There are still days when our school's BYOD wifi is unreliable. There are still a few students who reach for paper now and then. All of that is part of the deal in a big high school with students of varying needs. We aren't paper-haters, but we are willing to try something new together to find out if the benefits outweigh the frustrations. It seems the majority of students feel that this is the way they want to learn, so I'll keep at it.

Friday, May 16, 2014

Paperless Rubrics With Skitch

The commitment to go paperless this year has been both exciting and challenging. Surprisingly enough, one of the toughest things to move into the paperless realm has been the department rubric. At our school, and in our state, there is an emphasis on measuring consistency from teacher to teacher and class to class with district determined measures. This means we:
  • choose a common assessment that measures content or skills that we feel are essential for our students;
  • design the assessment and the evaluation collaboratively as a group of educators;
  • read, compare and contrast student work together; and 
  • calibrate our evaluation of student work.
For us, this meant working with document based questions (DBQs).  So how do I take a rubric that was designed for classrooms that use paper and adjust it to a paperless classroom?  Well, here are the steps:

Step 1: Screenshot

On every laptop keyboard there is a 'PrntScrn' button. Locate it. It is your friend. I use mine all the time to create instructions and tutorials for my students.  The first step to paperless rubric is to pull it up so it fills your laptop screen and then screenshot it.

Print Screen buttons from 3 different teacher computers in my hallway.

Don't be alarmed if it looks like nothing is happening when you hit the 'PrntScrn' button, your computer has saved the image of what appears on your screen at that moment on your clipboard.

Step 2: Crop and Clean

I use the Paint program that is build into every Windows machine.  Open Paint and then hit the 'Paste' button. The image of your laptop screen will appear in the Paint window.

Screenshot of  rubric on laptop screen pasted into Paint.

Click the 'Select' button and then draw a clean box around just your rubric. You can keep the toolbars, tabs, and other items that surrounded your rubric outside of the box.
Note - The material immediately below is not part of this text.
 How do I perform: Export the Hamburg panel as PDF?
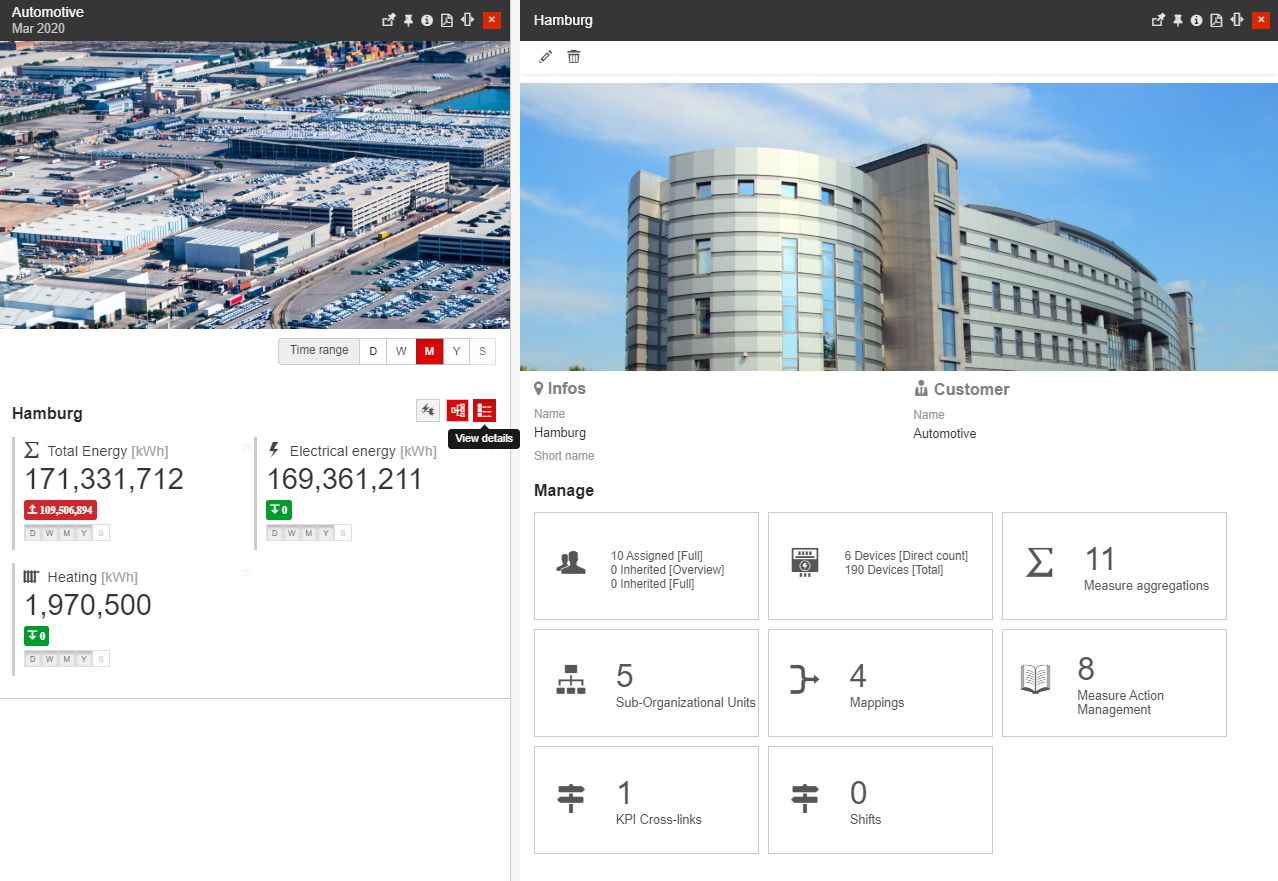tap(1216, 20)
Click 'Crop' to create your clean rubric.

.jpg of rubric after it has been cropped in Paint and saved.

Save your image in whatever format you like. I prefer .jpg.
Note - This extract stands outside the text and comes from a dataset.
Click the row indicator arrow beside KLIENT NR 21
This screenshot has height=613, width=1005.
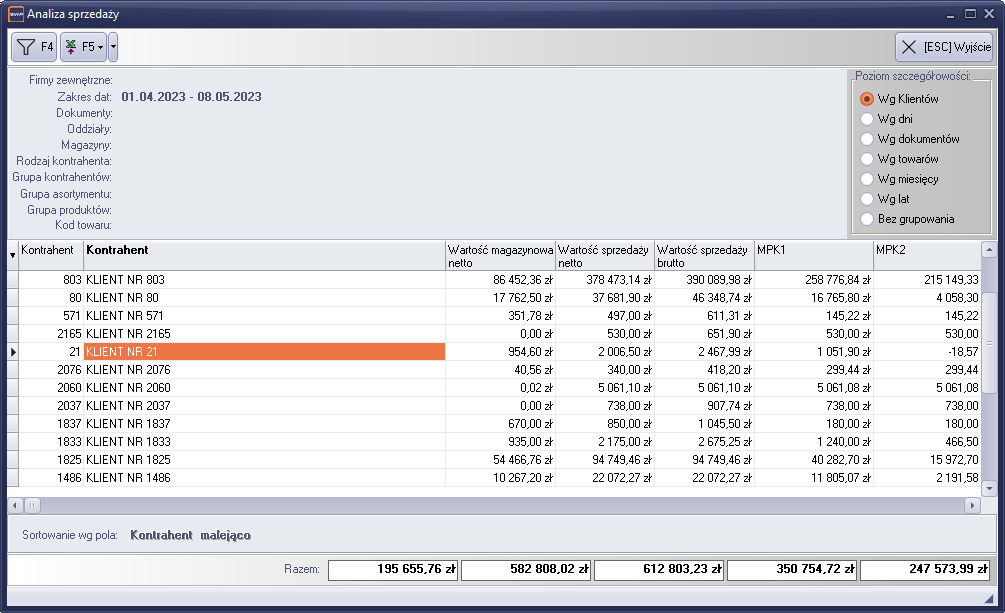pos(12,352)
Good news! The hard part is over!

Step 3: Skitch It

If you haven't already downloaded Skitch, click here and do it. It's free and once you've tried it out you'll be hooked.

Open Skitch. Click 'Skitch' from the top left of the toolbar. Click 'Open' from the dropdown menu.  Then select the .jpg of the rubric you've just created. It will appear in the Skitch window.  You will do this each time you need a new rubric.

Rubric in Skitch.

Next, watch this 3 minute screencast that shows you how to fill out your rubric.

Step 4: Share It

Saving and sharing is the BEST part of paperless rubrics with Skitch.
  • Effortless saving.  Completed rubrics are saved and catalogued on your computer/school network drive. No more lost paperwork!
  • Sync with Evernote. If you use Evernote, the images will sync and can be saved and sorted there. (They do say "Remember Everything" over there at Evernote, don't they?)
  • Easy to email to students instantly. Here is an example of a rubric I filled out during a student group presentation last week. I emailed the students who presented, and seconds after leaving the front of the classroom they had detailed teacher feedback.
Rubric completed with Skitch during live student presentation.

  • Records of student growth. If you use the same rubrics to grade similar work (i.e. one rubric for all DBQs throughout the school year) you will have digital records of their score along with all of the detailed feedback you provided on the rubrics.
If you have a tablet, Skitch is available as an app download. I use it often on the fly during class on my iPad. My students also use it to edit graphs, art, and graphic organizers in class.
Tracking student scores and progress paperlessly has made my life MUCH simpler. Hopefully this inspired you to give it a try.